Maintaining Market Share
In 2001, Oracle held 90 percent of the life science database market without even trying. When the company took a sudden interest in the sector, observers at the time perceived it as a response to IBM’s no-holds-barred entry in the market, a strategy that Oracle didn’t deny. “Obviously it’s a threat,” Charles Berger, Oracle’s senior director of product management for life sciences, said at the time [BioInform 12-17-01]. “It’s IBM and they’re spending a lot of marketing dollars and they’re making some noise.”
Since then, IBM has chipped away at Oracle’s market share by including its DB2 database as part of broader hardware and services deals with life science customers. The competitors have also spent the past two years honing very different messages for the life science database market: While Oracle has encouraged users to migrate all of their data onto its platform, IBM has stressed a federated approach that relies on its DiscoveryLink middleware to integrate data from a number of heterogeneous platforms, including Oracle.
Jeff Jones, director of strategy for IBM Data Management Solutions, told BioInform that despite 10g’s grid computing claims, “the grid as defined by Oracle appears to be … a homogeneous network of Oracle databases. That isn’t the academic definition of grid, nor is it the view of grid we’ve taken …’Grid’ to us means larger than what we’ve been hearing from our competitors, and it means diverse.”

**DATA:**

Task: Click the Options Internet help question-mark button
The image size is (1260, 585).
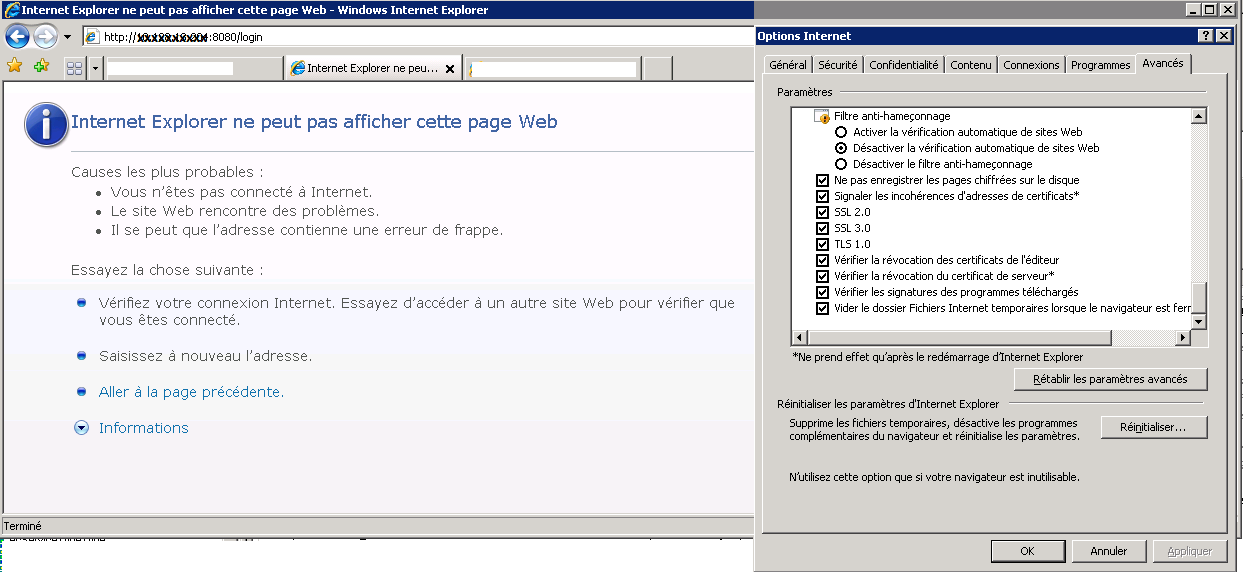Action: point(1205,36)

**REQUEST 1:** Reproduce the stretch of the Oracle and IBM passage from "Since then, IBM" through "platforms, including Oracle.".
**REQUEST 2:** According to the Oracle and IBM passage, which middleware does IBM's federated approach use to integrate data from heterogeneous platforms?
The lines above play no part in this.

**FULL RESPONSE 1:**
Since then, IBM has chipped away at Oracle’s market share by including its DB2 database as part of broader hardware and services deals with life science customers. The competitors have also spent the past two years honing very different messages for the life science database market: While Oracle has encouraged users to migrate all of their data onto its platform, IBM has stressed a federated approach that relies on its DiscoveryLink middleware to integrate data from a number of heterogeneous platforms, including Oracle.

**FULL RESPONSE 2:** DiscoveryLink